We live in an era in which human rights have risen to the
top of the cultural, language and legal totem poles. And there is considerable
justification for that elevation. However, we have to be careful that one set
of ‘rights’ (highway safety, for example linked to insurance and police costs
as well as political reputations of both individuals and parties) are not
stamping on those rights of individuals to seek appropriate health care.

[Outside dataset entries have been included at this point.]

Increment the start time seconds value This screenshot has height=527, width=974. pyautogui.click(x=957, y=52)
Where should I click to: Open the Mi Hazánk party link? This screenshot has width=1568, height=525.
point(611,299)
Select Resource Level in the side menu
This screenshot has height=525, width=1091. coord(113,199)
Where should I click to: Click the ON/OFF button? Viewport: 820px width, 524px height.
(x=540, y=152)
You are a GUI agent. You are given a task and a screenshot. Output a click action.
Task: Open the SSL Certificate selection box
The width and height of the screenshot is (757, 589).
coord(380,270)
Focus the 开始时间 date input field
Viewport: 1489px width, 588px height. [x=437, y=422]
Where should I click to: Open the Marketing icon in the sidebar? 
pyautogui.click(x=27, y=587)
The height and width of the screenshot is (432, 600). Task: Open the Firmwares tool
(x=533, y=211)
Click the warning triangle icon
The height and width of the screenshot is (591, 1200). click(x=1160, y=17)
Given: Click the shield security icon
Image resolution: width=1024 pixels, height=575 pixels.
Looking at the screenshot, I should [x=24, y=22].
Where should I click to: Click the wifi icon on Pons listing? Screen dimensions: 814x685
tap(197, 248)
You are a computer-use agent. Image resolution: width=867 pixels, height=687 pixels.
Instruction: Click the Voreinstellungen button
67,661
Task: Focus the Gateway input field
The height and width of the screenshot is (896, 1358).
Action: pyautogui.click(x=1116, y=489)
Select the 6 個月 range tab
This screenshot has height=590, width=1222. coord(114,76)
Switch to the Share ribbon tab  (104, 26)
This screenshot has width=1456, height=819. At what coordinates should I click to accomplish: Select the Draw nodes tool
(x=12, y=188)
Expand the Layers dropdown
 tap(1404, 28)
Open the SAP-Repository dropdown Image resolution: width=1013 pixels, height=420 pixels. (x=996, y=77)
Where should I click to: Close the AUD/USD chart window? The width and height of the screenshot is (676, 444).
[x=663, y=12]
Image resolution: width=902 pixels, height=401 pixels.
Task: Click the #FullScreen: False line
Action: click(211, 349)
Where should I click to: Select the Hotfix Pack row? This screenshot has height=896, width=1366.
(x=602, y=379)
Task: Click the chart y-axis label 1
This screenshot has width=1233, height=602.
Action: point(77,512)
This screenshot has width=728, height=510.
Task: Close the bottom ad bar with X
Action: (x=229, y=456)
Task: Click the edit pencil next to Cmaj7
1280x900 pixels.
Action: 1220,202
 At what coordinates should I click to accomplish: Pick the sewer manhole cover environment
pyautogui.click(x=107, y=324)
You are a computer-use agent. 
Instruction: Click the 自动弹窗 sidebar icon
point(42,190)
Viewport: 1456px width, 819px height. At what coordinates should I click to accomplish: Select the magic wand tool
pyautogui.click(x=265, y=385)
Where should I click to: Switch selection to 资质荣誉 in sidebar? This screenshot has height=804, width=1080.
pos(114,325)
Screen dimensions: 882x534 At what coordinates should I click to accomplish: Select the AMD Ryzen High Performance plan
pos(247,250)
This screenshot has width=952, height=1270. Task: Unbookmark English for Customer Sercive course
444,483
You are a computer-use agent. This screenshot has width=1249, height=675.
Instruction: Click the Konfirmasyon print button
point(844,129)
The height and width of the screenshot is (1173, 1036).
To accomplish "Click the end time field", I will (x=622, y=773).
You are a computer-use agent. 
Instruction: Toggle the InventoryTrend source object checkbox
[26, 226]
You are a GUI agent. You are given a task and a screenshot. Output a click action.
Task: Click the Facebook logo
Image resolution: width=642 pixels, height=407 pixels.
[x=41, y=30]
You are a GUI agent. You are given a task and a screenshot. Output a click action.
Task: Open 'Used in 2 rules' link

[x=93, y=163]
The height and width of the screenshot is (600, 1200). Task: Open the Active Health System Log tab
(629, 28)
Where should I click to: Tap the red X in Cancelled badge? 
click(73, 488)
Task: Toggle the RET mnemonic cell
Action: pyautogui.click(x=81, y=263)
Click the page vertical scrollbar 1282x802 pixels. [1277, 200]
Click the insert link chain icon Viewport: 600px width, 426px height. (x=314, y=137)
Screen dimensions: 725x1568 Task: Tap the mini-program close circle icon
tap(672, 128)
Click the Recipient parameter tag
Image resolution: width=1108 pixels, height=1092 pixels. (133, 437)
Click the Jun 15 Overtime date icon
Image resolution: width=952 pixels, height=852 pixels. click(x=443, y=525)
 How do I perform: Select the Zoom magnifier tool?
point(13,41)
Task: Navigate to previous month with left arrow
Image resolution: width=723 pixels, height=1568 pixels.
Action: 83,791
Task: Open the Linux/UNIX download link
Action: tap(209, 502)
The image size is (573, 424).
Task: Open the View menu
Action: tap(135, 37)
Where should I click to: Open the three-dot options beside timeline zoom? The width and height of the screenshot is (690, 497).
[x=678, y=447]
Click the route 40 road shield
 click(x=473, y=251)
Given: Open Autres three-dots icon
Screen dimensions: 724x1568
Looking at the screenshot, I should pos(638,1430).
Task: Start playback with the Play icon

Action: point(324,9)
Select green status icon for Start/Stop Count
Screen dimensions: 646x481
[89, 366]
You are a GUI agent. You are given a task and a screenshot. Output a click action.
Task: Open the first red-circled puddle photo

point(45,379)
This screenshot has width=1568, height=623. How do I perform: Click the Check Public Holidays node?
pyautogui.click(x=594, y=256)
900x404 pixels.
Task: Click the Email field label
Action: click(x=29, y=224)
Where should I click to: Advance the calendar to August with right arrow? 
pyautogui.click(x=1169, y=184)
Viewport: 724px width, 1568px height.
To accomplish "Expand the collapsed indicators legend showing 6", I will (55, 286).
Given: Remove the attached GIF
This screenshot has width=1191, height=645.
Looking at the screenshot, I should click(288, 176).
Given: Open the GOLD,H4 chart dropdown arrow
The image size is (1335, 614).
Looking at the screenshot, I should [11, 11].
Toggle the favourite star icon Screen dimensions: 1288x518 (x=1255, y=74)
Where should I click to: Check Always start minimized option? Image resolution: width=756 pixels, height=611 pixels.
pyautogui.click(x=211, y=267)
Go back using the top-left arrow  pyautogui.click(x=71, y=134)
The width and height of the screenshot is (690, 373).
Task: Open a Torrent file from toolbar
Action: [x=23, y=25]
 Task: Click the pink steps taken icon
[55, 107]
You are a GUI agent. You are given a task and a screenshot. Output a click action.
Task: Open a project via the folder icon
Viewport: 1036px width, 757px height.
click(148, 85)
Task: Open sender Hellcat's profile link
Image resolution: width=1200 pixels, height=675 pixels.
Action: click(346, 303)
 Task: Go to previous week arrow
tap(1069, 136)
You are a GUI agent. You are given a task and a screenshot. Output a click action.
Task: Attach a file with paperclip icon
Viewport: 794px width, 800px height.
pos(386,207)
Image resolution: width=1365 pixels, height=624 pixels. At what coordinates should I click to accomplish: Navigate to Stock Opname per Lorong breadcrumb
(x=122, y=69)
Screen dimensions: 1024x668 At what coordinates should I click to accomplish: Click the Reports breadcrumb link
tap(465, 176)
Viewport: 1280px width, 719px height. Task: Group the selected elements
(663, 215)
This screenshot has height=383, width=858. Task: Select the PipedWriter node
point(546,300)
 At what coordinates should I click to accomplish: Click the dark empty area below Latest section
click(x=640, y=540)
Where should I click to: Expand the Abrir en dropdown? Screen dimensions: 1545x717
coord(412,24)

Here are a few minimal suggestions:
Obviously, no report should be signed and submitted without the full disclosure
that such action is being taken. Also, there
needs to be a clause in the MCR regulations that requires a medical
professional who signs such a report, to at least have held a clinic visit with
the subject patient. Perhaps, too, a second medical professional’s opinion
would be warranted, and should the two medical professionals disagree, an
ethics committee could have the authority to review the file, before any report
is issued.
There is another implication of this kind of evidence of the
potential relationship between the state (as in the health care system) and the
general public. And it regards the linking of both the over-reporting on MCR’s,
without oversight, and the under-engagement of that home-care nurse above, and
the general practitioner, both of whom defer to the specialist. If the state is
permitted to issue, and then to execute and to enforce the MCR, in such a cavalier
manner, including the murky appeal process, then such a model establishes and reinforces
that mind-set, now publicly endorsed, and embedded into the culture, that
power-down, needs to be exercised in order to prevent potential accidents. And
this principle has serious implications if and when it overrides such highly
significant and relevant issues that are legitimately included in the phrase “patient
care”….
The confidentiality of medical records is a deeply embedded
principle with which most are comfortable. The risks to that principle’s erosion
have risen with the onset of digital technology, even with the extra care taken
by the technology professionals. However, in a period in history in which
labels of especially psychiatric labels are thrown around, out of the mouths and
pens of persons who have no legitimacy even to use those diagnostic labels,
individual human lives are impacted daily by those making judgements about the “suitability”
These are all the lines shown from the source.